Much like musical pioneers who debuted in dominant fashion, Regina’s music demands that you involve yourself. And much like tragic figures such as Janis Joplin, Regina’s tempestuous life sought its creative release on stage and in the studio. Her story is an amazing one and for the first time, it’s here for you to read at your leisure while listening to our special webcast “Celebrating Elis Regina.”

Elis Regina’s definitive biography, “Furacão Elis,” by Regina Echeverria was first published in Brazil in 1985. The book was an immediate sensation, and remained a best seller for quite some time. In 1991, Robert St. Louis, a dedicated fan, began a four-year project to translate the book to English. Although not a professional translator, St. Louis has nevertheless provided the world with a wonderful gift- he credits nearly a dozen and a half people who supplied guidance for the accuracy of his work. Graciously, on the 20th year marking Elis Regina’s passing, Robert St. Louis has given us permission to present this book, in its entirety for you to enjoy and share with your friends.

Fittingly, that’s how an original copy of this book came to me. I was a houseguest with producer David Hadjes’ family while visiting Rio in 1989, and after we had finished a long lunch, the conversation turned to Elis. “Come with me,” he said, and we went to his study, where he handed me the book that you can read today, courtesy of Brazil Club. 

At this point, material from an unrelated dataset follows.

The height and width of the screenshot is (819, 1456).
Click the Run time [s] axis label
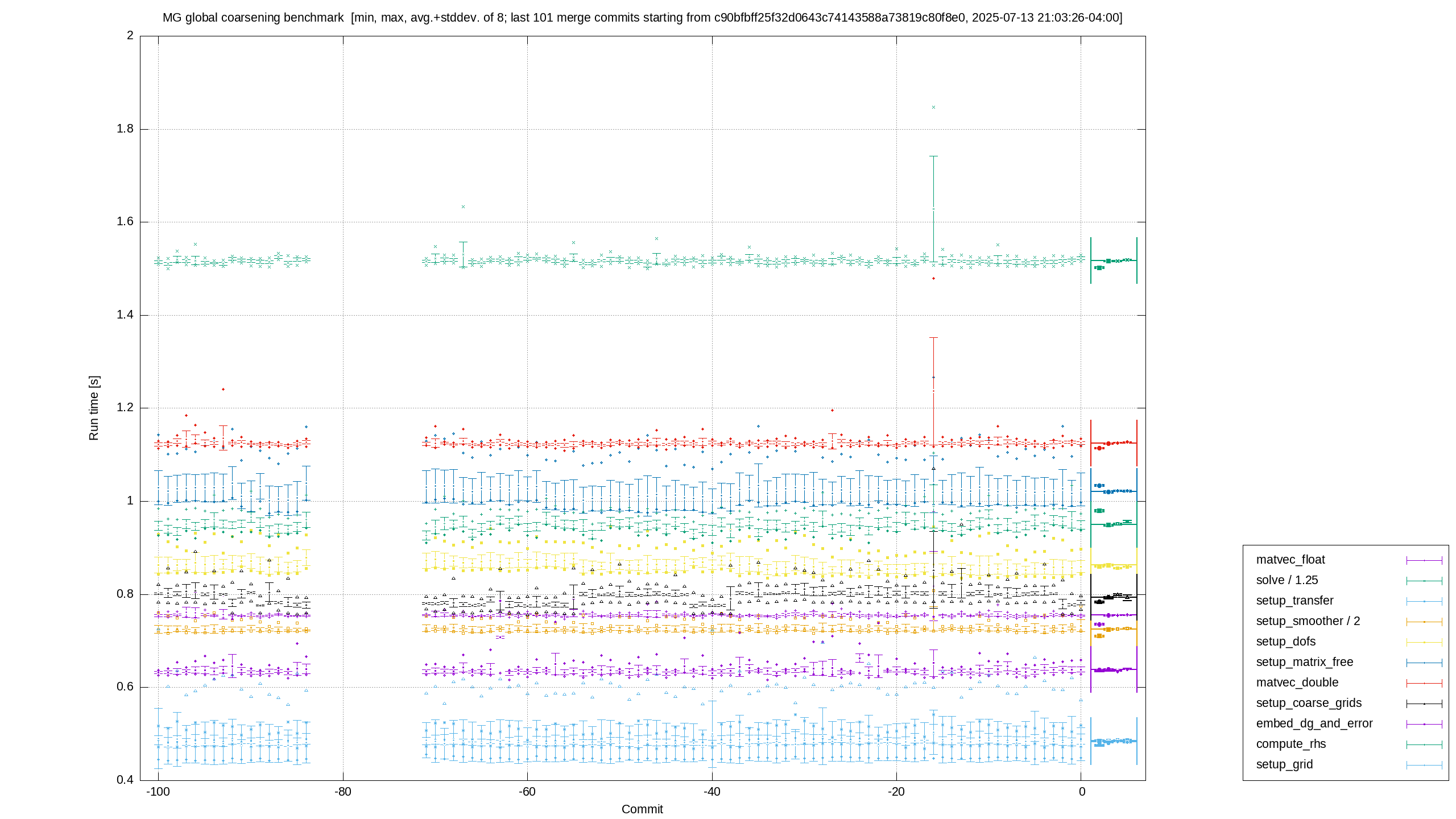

To this day, I carry two special memories of that Spring afternoon; One of looking out the study’s 3rd story window from his Lagoa condo to view Corocvado, and the Christ statue playing with the clouds. The other memory was of a new friendship that came so easily half a world away.

Back then, it took two books for me to read just one, but happily, today, no dictionary is needed to enjoy one of Brazil’s most enthralling musical stories: The life of Elis Regina.

And please… feel free to tweet this to your friends. No worries - Elis’s story isn’t going anywhere. It’ll be right here. 


Scott Adams

Brazil Club


P.S. Our thanks to Google, who has recognized the importance of this project and have helped us to achieve better rankings for anyone searching Elis Regina’s name. We appreciate their support!

Not familiar with Elis Regina? Here's a good place to start. 

Aguas de Março (Waters of March)

Aquarela do Brasil (Brazilian Watercolor)

Atras da Porta (Close The Door)

Chovendo Na Roseira (Double Rainbow)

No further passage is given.